Ten years after auto-enrolment was introduced, new research shows almost two-thirds (63%) of Millennial and Gen Z workers aged 18 to 41 have two or more pension pots[1]. The government’s Pensions Dashboards programme is due to launch in 2023 and will enable people to see information about all of their pensions in one place.

Different ages
The research also identified the average number of pension pots at different ages. Two-thirds (66%) of workers have more than one pension, with two pension pots being the most common (30%). More than 60% of 18 to 41-year-olds have two or more pension pots.

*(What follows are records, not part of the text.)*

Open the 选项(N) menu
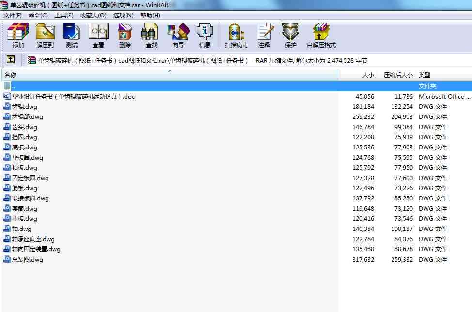Screen dimensions: 472x312 [123, 15]
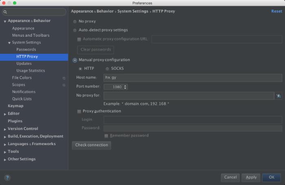
Task: Click the Port number stepper arrows
Action: tap(125, 87)
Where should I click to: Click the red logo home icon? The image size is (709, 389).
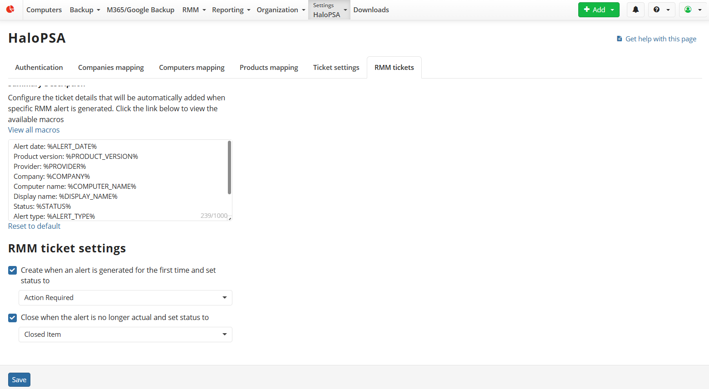pyautogui.click(x=10, y=10)
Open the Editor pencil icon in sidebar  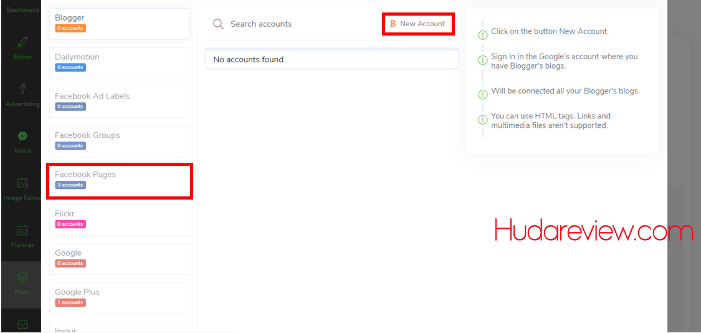(x=22, y=42)
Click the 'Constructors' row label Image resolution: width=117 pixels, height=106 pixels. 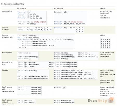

15% of working-age people have four or more and the proportion doesn’t change much with age – 13% of under-40s compared with 16% of over-40s – suggesting that more frequent job moves among the younger generation, together with auto-enrolment, are having a significant impact on the experience of building up a pension. One in 17 (6%) did not know how many pension pots they had.

Pension holdings
This will be more of an issue for Millennials (1980 to 1995) and Gen Z (those born between 1996 and 2010), who have the most to gain from seeing all their pensions in one place. The Department for Work and Pensions previously estimated that people would have an average of 11 jobs over their working lives.

Younger workers tend to move more quickly between jobs than the older generation did earlier in their working lives. This change in the way careers are built – from ‘jobs for life’ to jobs for two or three years – occurring at the same time as auto-enrolment means that as people build up experience and pay rises between different employers, they also build up an increasingly complex pension history.